Mrs. Perez is quite concerned today because she borrowed over $50,000 from her retirement account to pay off her gambling debts, and her husband does not know.

MENTAL STATUS EXAM

The client is a 53 year old Puerto Rican female who is alert and oriented to person, place, time, and event. She is dressed appropriately for the weather and time of year. Her speech is clear, coherent, and goal directed. Her eye contact is somewhat avoidant during the clinical interview. When you make eye contact with her, she looks away or looks down. She demonstrates no noteworthy mannerisms, gestures, or tics. Her self-reported mood is “sad.” Affect is appropriate to content of conversation and self-reported mood. She denies visual or auditory hallucinations, and no delusional or paranoid thought processes are readily appreciated. Insight and judgment are grossly intact; however, impulse control is impaired. She is currently denying suicidal or homicidal ideation.

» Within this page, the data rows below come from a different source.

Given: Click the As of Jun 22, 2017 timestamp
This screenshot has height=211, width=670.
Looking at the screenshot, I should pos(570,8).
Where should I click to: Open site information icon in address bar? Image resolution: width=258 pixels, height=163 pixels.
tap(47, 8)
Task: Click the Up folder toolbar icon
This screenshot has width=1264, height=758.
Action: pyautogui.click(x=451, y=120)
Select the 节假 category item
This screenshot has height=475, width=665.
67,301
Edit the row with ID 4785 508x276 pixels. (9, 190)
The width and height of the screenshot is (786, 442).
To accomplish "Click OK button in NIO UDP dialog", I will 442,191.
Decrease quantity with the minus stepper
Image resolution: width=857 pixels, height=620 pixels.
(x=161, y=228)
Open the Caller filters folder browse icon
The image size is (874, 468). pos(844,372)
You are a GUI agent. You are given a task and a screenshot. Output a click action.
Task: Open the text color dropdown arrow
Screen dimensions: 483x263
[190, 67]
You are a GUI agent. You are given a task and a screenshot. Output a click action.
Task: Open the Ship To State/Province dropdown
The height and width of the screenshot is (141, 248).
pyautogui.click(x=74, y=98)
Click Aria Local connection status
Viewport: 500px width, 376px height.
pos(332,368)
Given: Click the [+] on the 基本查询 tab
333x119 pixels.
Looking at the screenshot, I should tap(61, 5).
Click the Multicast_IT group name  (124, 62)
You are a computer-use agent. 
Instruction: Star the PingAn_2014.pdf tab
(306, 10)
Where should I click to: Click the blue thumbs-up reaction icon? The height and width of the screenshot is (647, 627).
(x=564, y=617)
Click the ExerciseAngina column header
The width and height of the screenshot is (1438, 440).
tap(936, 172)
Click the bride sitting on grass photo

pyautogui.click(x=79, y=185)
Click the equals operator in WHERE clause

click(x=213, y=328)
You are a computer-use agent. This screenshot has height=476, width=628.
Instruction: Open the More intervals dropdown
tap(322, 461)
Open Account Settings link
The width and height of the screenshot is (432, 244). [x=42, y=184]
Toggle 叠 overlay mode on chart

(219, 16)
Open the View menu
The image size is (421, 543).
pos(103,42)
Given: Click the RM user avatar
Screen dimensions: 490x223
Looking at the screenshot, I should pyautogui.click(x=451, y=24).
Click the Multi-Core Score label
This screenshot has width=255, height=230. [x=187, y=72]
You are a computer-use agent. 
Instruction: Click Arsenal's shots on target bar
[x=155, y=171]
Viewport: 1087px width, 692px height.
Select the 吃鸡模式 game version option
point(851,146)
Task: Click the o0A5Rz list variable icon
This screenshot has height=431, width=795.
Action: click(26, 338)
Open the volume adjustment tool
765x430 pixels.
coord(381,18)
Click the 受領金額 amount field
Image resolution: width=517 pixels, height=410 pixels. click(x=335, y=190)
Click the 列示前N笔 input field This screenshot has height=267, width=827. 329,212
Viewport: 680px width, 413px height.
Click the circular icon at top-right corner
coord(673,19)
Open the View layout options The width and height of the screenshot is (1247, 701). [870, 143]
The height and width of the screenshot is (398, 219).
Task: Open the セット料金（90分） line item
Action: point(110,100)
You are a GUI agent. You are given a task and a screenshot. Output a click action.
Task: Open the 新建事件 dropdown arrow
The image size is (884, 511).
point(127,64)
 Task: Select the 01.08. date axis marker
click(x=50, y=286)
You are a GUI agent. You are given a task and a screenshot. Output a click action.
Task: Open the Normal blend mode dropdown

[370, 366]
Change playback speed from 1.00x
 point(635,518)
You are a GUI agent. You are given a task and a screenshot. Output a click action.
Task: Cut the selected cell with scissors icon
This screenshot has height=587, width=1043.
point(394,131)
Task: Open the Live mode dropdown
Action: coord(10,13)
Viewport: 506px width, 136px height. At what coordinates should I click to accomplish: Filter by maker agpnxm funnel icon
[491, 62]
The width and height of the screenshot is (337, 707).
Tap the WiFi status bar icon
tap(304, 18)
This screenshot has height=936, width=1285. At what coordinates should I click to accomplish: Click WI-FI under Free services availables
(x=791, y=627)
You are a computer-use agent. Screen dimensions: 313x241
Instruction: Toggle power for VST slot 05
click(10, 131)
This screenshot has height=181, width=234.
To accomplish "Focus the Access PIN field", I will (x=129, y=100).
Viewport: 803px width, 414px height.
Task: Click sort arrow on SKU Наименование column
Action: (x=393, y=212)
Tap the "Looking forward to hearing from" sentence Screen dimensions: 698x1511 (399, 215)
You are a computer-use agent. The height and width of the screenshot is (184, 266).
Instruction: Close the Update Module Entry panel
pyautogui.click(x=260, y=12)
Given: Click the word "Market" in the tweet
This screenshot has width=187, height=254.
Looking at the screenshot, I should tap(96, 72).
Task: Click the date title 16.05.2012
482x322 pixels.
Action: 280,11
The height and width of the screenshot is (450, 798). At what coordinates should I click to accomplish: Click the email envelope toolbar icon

Diagnosis: Gambling disorder, alcohol use disorder

Comorbid Addiction (ETOH and Gambling)
53-year-old Puerto Rican Female

Puerto Rican female, Examine Case Study: A Puerto Rican Woman With Comorbid Addiction.

 

Decision Point One
Vivitrol (naltrexone) injection, 380 mg intramuscularly in the gluteal region every 4 weeks

RESULTS OF DECISION POINT ONE

  •  Client returns to clinic in four weeks
  •  Mrs. Perez says she feels “wonderful” as she has not “touched a drop” of alcohol since receiving the injection
  •  Client reports that she has not been going to the casino, as frequently, but when she does go she “drops a bundle” (meaning, spends a lot of money gambling)
  •  Client She is also still smoking, which has her concerned. She is also reporting some problems with anxiety, which also has her concerned
Decision Point Two
Refer to a counselor to address gambling issues

RESULTS OF DECISION POINT TWO

  •  Mrs. Perez returns in 4 weeks and reports that the anxiety that she had been experiencing is gone.
  •  She reports that she has met with the counselor, but she did not really like her.
  •  She also started going to a local meeting of Gamblers Anonymous. She states that last week, for the first time, she spoke during the meeting. She reports feeling supported in this group.
Decision Point Three
Explore the issue that Mrs. Perez is having with her counselor, and encourage her to continue attending the Gamblers Anonymous meetings

Guidance to Student
Although controversy exists in the literature regarding how long to maintain a client on Vivitrol, 8 weeks is probably too soon to consider discontinuation. The psychiatric mental health nurse practitioner should explore the issues that Mrs. Perez is having with her counselor. As will be covered in more depth in future courses, ruptures in the therapeutic alliance can result in clients stopping therapy. Clearly, if the client does not continue with therapy, the likelihood of the gambling problem spontaneously remitting is lower (than had the client continued to receive therapy). Recall that there are no FDA-approved treatments for gambling addiction. The mainstay of treatment for this disorder is counseling. Since Mrs. Perez reports good perceived support from the Gamblers Anonymous meetings, she should be encouraged to continue her participation with this group.

You need to discuss smoking cessation options with Mrs. Perez in order to address the totality of addictions, and to enhance her overall health.